Существование эстетического прельщения так же мало означает отрицание подлинной красоты, как существование прельщения и рабства эротического существования подлинной любви. Нужно даже решительно сказать, что красота более характеризует совершенство существования мира и человека, чем добро. Конечная цель гораздо более характеризуется, как красота, чем как добро. Добро более относится к пути, чем к цели. Добро коррелятивно злу и всегда свидетельствует о раздвоении и борьбе. Но красота не имеет решительно ничего общего с эстетизмом. Я даже склонен думать, что у эстета атрофировано чувство красоты.

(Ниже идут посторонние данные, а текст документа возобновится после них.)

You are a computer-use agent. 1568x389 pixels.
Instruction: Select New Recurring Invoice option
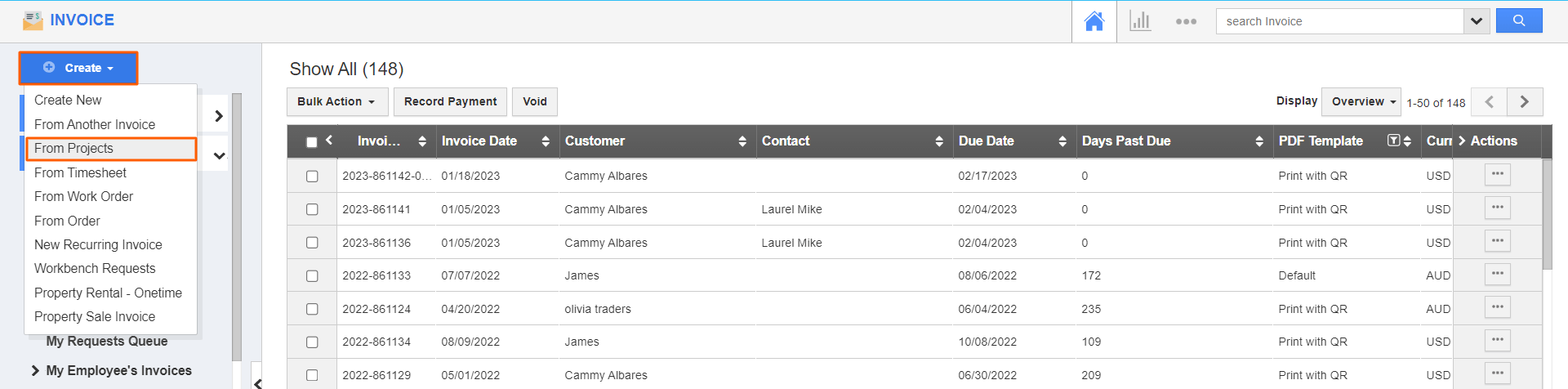(x=98, y=244)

Красота более гармонична, чем добро. В добре всегда есть дисгармоничность, есть несовершенство природы. Преображенный мир есть красота. Красота есть победа над тяжестью и уродством мира. Через красоту происходит прорыв к миру преображенному, к миру иному, чем наш. И этот прорыв происходит во всяком художественном творческом акте и во всяком художественном восприятии этого творческого акта.
Прельщение и рабство эстетическое неотвратимо влечет за собой равнодушие к истине, и это есть самый ужасный результат. Люди этой душевной структуры не ищут истины, они живут под чарами, не допускающими до познания истины. И когда человек начал искать истину, он уже спасен. Искание истины есть активность, а не пассивность, есть борьба, а не мление.
Искусство не есть легкость, сбрасывание с человека всякой трудности, с ним связана трудность и даже мучительность, но совсем иная, чем в обыденной жизни. Искусство может порабощать, так это бывает в эстетическом прельщении, в типе эстета. И искусство может освобождать. Красота может быть не пленом, а победой над миром.